Gastric achlorhydria secondary to gastric surgery, long-term PPI intake or CAAG has been reported to increase the risk of bone health impairment [14]. A recent meta-analysis has shown that PPIs increase the rate of any site fractures of 16% and in particular the risk of hip (30%) and spine fractures (56%) [34]. However, to date the studies investigating the occurrence of osteoporosis in the setting of CAAG are rare and inconclusive [20]. In the present series, DXA scan results did not significantly differ between CAAG patients with vitamin D deficiency and those with normal levels. However, this can be owed to the small number of patients who underwent bone densitometry in the present study (39 out of 86). Therefore, the exact influence of vitamin D deficiency on osteopenia/osteoporosis in CAAG patients remains to be accurately evaluated. Some previous reports have suggested a reduction of bone density in the lumbar spine of patients with pernicious anemia, even though negative reports have also been published [35,36,37]. A recent study by Kim et al. has found a significant association between atrophic gastritis and osteoporosis in post-menopausal women aged 60 or older, after adjusting for age, body mass index, triglycerides, cholesterol, alcohol consumption, and smoking status [16]. Interestingly, a previous study had not found a significant association between bone mass density and atrophic gastritis [38], however, the participants in that study were relatively young. Therefore, it is possible that the onset of 25(OH)D deficiency in patients with CAAG is a long-developing process leading to significant alterations in older patients with a long-standing history of disease.
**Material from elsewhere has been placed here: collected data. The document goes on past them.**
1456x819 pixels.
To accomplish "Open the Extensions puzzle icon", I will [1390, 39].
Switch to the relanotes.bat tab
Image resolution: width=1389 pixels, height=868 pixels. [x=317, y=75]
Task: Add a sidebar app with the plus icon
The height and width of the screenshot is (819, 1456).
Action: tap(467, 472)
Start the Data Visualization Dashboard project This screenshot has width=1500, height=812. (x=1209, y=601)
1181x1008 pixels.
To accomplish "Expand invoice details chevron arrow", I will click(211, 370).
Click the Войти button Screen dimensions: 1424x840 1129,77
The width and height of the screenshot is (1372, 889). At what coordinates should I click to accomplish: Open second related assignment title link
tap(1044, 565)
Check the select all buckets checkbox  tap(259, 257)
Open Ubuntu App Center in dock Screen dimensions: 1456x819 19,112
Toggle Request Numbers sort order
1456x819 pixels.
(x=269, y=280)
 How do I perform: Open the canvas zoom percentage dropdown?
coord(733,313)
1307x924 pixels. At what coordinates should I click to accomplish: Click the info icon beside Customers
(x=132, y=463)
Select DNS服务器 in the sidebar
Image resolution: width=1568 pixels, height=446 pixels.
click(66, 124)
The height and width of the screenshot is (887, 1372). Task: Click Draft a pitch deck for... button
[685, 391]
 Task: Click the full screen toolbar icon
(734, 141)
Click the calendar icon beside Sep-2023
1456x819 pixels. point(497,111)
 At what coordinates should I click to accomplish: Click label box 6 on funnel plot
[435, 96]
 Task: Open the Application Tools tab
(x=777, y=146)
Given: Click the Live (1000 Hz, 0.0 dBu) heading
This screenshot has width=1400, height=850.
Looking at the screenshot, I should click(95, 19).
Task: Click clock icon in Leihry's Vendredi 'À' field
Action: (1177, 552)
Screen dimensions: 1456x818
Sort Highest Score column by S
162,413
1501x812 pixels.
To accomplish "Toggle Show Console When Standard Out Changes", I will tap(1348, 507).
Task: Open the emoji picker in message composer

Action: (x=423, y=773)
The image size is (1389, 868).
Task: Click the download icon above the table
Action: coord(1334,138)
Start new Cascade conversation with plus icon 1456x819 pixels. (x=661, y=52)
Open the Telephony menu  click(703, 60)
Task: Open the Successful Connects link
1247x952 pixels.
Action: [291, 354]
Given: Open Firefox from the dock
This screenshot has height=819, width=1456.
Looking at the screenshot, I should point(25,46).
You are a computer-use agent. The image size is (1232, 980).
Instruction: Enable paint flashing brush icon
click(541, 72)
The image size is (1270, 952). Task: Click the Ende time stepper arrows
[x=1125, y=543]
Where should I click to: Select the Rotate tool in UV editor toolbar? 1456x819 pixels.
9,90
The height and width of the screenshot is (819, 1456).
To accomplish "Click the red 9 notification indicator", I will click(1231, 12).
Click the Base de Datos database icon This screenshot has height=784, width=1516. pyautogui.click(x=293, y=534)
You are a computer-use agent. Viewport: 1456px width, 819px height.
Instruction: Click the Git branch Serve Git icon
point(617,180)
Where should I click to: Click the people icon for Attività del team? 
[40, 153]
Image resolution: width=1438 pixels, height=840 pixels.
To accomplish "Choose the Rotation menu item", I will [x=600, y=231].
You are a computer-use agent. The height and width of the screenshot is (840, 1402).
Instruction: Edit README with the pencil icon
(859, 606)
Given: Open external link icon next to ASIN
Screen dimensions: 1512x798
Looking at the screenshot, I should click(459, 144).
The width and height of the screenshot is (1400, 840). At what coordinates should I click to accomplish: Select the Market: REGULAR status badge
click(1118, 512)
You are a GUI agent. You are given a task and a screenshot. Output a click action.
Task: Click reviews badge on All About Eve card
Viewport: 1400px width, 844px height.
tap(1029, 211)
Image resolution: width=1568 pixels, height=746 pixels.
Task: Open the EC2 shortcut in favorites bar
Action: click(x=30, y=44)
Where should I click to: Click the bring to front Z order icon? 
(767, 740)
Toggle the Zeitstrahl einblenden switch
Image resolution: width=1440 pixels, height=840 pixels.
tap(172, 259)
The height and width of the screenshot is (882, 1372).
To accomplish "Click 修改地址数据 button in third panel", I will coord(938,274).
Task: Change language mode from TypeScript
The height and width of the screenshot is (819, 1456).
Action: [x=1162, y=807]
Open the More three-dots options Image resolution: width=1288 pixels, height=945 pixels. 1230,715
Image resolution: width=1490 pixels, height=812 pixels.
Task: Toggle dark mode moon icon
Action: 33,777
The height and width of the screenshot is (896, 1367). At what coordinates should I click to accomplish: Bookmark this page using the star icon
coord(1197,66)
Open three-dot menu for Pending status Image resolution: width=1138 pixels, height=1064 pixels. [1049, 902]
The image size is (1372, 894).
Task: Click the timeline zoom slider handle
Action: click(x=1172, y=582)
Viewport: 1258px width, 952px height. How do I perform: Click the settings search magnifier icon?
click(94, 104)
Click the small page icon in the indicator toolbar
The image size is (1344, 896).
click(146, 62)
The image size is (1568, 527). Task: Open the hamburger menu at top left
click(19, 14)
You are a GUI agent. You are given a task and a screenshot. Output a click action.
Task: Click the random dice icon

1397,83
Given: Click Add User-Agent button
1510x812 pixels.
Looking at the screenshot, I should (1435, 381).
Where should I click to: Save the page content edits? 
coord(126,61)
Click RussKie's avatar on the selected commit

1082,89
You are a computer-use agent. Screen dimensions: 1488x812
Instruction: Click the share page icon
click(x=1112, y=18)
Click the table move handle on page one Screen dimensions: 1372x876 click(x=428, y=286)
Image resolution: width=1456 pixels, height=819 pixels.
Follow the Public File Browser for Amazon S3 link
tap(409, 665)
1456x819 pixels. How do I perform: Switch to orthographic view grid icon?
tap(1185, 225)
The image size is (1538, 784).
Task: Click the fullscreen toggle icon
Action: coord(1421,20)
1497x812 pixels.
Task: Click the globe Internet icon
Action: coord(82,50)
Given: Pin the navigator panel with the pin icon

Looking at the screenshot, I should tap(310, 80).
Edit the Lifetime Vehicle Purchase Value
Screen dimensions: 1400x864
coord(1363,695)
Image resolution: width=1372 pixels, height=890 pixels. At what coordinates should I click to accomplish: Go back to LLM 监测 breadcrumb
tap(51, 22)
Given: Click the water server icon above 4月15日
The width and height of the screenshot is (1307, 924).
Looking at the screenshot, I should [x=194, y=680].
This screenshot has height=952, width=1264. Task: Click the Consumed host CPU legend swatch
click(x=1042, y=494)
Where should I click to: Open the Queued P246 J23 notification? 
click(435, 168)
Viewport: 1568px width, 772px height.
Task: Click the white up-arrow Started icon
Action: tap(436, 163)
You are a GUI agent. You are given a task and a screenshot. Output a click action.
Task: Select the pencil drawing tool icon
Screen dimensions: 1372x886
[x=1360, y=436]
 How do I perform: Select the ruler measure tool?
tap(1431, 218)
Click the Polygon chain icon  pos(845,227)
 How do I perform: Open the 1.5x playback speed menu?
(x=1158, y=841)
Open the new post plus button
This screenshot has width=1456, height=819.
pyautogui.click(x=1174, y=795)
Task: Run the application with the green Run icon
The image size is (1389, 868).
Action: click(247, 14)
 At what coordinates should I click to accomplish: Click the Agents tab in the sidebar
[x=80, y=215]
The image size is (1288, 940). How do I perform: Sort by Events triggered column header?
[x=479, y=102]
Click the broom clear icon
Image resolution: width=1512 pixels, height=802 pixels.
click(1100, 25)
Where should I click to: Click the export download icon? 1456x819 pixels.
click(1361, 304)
A decrease in calcium salts dissolution and absorption in non-acidic conditions has been previously suggested as the main pathological mechanism for bone impairment in patients with achlorhydria. Remarkably, the active transcellular absorption of ionized calcium in the duodenum and proximal small intestine represents the most important physiological pathway for calcium absorption and is highly dependent on vitamin D. Thus, it seems possible that the vitamin D deficiency in CAAG patients also explains calcium malabsorption and alterations in bone mineralization.

Possible limitations of our study are the relatively small number of patients evaluated and that 25(OH)D determination were obtained during outpatient’s examination during all the year; however we did not observe a statistical difference in the number of patients diagnosed in summer/spring vs winter/autumn. Strengths of presents study were the use of strict diagnostic criteria for CAAG which enables to obtain a highly homogenous group of study and the centralization of all laboratory tests.

Conclusions

This study has clearly demonstrated that vitamin D deficiency is more frequent in patients affected by CAAG than in the general population and correlates with the grade of gastric atrophy. The pathogenic mechanism underlying this association has not been fully elucidated, but it is probably due to a decreased absorption of vitamin D secondary to gastric hypo-achlorhydria. Further larger studies are necessary to evaluate the relevance of vitamin D deficiency in the occurrence of osteopenia and osteoporosis in CAAG patients.